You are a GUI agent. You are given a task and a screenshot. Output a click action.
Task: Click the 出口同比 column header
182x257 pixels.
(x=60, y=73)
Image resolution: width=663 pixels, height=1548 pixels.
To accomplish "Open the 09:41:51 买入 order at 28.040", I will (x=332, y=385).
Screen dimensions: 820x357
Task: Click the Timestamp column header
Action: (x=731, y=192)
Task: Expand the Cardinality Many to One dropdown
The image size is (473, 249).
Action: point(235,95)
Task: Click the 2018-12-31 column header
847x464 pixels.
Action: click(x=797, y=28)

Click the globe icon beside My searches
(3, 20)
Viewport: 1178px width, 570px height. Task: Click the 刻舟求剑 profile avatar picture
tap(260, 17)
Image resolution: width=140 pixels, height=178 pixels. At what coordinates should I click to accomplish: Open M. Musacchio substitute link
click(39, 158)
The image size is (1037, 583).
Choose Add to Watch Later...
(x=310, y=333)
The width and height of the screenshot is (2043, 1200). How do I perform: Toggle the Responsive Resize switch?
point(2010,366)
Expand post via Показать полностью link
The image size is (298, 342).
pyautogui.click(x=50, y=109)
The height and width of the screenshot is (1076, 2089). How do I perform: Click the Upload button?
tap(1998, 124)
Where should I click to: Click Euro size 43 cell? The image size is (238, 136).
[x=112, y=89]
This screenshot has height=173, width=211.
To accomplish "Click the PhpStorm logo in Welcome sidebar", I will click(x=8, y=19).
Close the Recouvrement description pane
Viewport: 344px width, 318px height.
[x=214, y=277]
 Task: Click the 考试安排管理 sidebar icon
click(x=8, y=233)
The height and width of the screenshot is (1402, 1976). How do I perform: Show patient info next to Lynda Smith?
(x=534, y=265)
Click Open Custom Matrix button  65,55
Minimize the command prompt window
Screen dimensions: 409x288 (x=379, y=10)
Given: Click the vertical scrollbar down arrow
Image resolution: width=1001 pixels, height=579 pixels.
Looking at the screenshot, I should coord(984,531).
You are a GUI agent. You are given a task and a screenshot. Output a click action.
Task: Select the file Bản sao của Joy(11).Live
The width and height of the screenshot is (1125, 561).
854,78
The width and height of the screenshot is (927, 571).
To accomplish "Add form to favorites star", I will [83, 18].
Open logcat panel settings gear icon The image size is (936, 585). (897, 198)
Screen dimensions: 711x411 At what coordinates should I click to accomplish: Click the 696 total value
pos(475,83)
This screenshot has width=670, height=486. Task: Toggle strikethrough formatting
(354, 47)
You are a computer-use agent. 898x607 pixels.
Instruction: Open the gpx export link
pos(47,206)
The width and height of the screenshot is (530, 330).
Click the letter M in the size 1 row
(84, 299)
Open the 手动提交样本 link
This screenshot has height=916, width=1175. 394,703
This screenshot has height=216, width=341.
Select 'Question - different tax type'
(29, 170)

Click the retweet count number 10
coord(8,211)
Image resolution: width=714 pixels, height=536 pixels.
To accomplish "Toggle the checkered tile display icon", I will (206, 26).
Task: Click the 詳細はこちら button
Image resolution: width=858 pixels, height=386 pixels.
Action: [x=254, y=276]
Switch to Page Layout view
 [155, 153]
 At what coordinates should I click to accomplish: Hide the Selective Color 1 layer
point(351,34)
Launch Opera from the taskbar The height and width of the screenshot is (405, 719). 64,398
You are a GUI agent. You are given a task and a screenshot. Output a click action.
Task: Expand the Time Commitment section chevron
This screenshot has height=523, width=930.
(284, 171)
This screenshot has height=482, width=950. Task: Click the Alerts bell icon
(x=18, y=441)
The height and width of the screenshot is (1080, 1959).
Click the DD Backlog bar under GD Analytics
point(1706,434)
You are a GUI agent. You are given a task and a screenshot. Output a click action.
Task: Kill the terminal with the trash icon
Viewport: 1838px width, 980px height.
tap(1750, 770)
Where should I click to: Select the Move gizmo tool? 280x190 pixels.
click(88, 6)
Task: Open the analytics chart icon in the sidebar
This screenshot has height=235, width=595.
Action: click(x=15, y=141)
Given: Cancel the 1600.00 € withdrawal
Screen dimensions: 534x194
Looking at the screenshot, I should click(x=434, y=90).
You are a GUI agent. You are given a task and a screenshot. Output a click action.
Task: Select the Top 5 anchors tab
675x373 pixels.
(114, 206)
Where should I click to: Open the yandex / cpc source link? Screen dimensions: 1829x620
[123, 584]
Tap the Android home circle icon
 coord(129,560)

^^^^

Render every nonblank line of the material above as a Markdown table with two columns, Row and Line, numbering the rows in order.

| Row | Line |
|---|---|
| 1 | You are a GUI agent. You are given a task and a screenshot. Output a click action. |
| 2 | Task: Click the 出口同比 column header |
| 3 | 182x257 pixels. |
| 4 | (x=60, y=73) |
| 5 | Image resolution: width=663 pixels, height=1548 pixels. |
| 6 | To accomplish "Open the 09:41:51 买入 order at 28.040", I will (x=332, y=385). |
| 7 | Screen dimensions: 820x357 |
| 8 | Task: Click the Timestamp column header |
| 9 | Action: (x=731, y=192) |
| 10 | Task: Expand the Cardinality Many to One dropdown |
| 11 | The image size is (473, 249). |
| 12 | Action: point(235,95) |
| 13 | Task: Click the 2018-12-31 column header |
| 14 | 847x464 pixels. |
| 15 | Action: click(x=797, y=28) |
| 16 | Click the globe icon beside My searches |
| 17 | (3, 20) |
| 18 | Viewport: 1178px width, 570px height. Task: Click the 刻舟求剑 profile avatar picture |
| 19 | tap(260, 17) |
| 20 | Image resolution: width=140 pixels, height=178 pixels. At what coordinates should I click to accomplish: Open M. Musacchio substitute link |
| 21 | click(39, 158) |
| 22 | The image size is (1037, 583). |
| 23 | Choose Add to Watch Later... |
| 24 | (x=310, y=333) |
| 25 | The width and height of the screenshot is (2043, 1200). How do I perform: Toggle the Responsive Resize switch? |
| 26 | point(2010,366) |
| 27 | Expand post via Показать полностью link |
| 28 | The image size is (298, 342). |
| 29 | pyautogui.click(x=50, y=109) |
| 30 | The height and width of the screenshot is (1076, 2089). How do I perform: Click the Upload button? |
| 31 | tap(1998, 124) |
| 32 | Where should I click to: Click Euro size 43 cell? The image size is (238, 136). |
| 33 | [x=112, y=89] |
| 34 | This screenshot has height=173, width=211. |
| 35 | To accomplish "Click the PhpStorm logo in Welcome sidebar", I will click(x=8, y=19). |
| 36 | Close the Recouvrement description pane |
| 37 | Viewport: 344px width, 318px height. |
| 38 | [x=214, y=277] |
| 39 |  Task: Click the 考试安排管理 sidebar icon |
| 40 | click(x=8, y=233) |
| 41 | The height and width of the screenshot is (1402, 1976). How do I perform: Show patient info next to Lynda Smith? |
| 42 | (x=534, y=265) |
| 43 | Click Open Custom Matrix button  65,55 |
| 44 | Minimize the command prompt window |
| 45 | Screen dimensions: 409x288 (x=379, y=10) |
| 46 | Given: Click the vertical scrollbar down arrow |
| 47 | Image resolution: width=1001 pixels, height=579 pixels. |
| 48 | Looking at the screenshot, I should coord(984,531). |
| 49 | You are a GUI agent. You are given a task and a screenshot. Output a click action. |
| 50 | Task: Select the file Bản sao của Joy(11).Live |
| 51 | The width and height of the screenshot is (1125, 561). |
| 52 | 854,78 |
| 53 | The width and height of the screenshot is (927, 571). |
| 54 | To accomplish "Add form to favorites star", I will [83, 18]. |
| 55 | Open logcat panel settings gear icon The image size is (936, 585). (897, 198) |
| 56 | Screen dimensions: 711x411 At what coordinates should I click to accomplish: Click the 696 total value |
| 57 | pos(475,83) |
| 58 | This screenshot has width=670, height=486. Task: Toggle strikethrough formatting |
| 59 | (354, 47) |
| 60 | You are a computer-use agent. 898x607 pixels. |
| 61 | Instruction: Open the gpx export link |
| 62 | pos(47,206) |
| 63 | The width and height of the screenshot is (530, 330). |
| 64 | Click the letter M in the size 1 row |
| 65 | (84, 299) |
| 66 | Open the 手动提交样本 link |
| 67 | This screenshot has height=916, width=1175. 394,703 |
| 68 | This screenshot has height=216, width=341. |
| 69 | Select 'Question - different tax type' |
| 70 | (29, 170) |
| 71 | Click the retweet count number 10 |
| 72 | coord(8,211) |
| 73 | Image resolution: width=714 pixels, height=536 pixels. |
| 74 | To accomplish "Toggle the checkered tile display icon", I will (206, 26). |
| 75 | Task: Click the 詳細はこちら button |
| 76 | Image resolution: width=858 pixels, height=386 pixels. |
| 77 | Action: [x=254, y=276] |
| 78 | Switch to Page Layout view |
| 79 |  [155, 153] |
| 80 |  At what coordinates should I click to accomplish: Hide the Selective Color 1 layer |
| 81 | point(351,34) |
| 82 | Launch Opera from the taskbar The height and width of the screenshot is (405, 719). 64,398 |
| 83 | You are a GUI agent. You are given a task and a screenshot. Output a click action. |
| 84 | Task: Expand the Time Commitment section chevron |
| 85 | This screenshot has height=523, width=930. |
| 86 | (284, 171) |
| 87 | This screenshot has height=482, width=950. Task: Click the Alerts bell icon |
| 88 | (x=18, y=441) |
| 89 | The height and width of the screenshot is (1080, 1959). |
| 90 | Click the DD Backlog bar under GD Analytics |
| 91 | point(1706,434) |
| 92 | You are a GUI agent. You are given a task and a screenshot. Output a click action. |
| 93 | Task: Kill the terminal with the trash icon |
| 94 | Viewport: 1838px width, 980px height. |
| 95 | tap(1750, 770) |
| 96 | Where should I click to: Select the Move gizmo tool? 280x190 pixels. |
| 97 | click(88, 6) |
| 98 | Task: Open the analytics chart icon in the sidebar |
| 99 | This screenshot has height=235, width=595. |
| 100 | Action: click(x=15, y=141) |
| 101 | Given: Cancel the 1600.00 € withdrawal |
| 102 | Screen dimensions: 534x194 |
| 103 | Looking at the screenshot, I should click(x=434, y=90). |
| 104 | You are a GUI agent. You are given a task and a screenshot. Output a click action. |
| 105 | Task: Select the Top 5 anchors tab |
| 106 | 675x373 pixels. |
| 107 | (114, 206) |
| 108 | Where should I click to: Open the yandex / cpc source link? Screen dimensions: 1829x620 |
| 109 | [123, 584] |
| 110 | Tap the Android home circle icon |
| 111 |  coord(129,560) |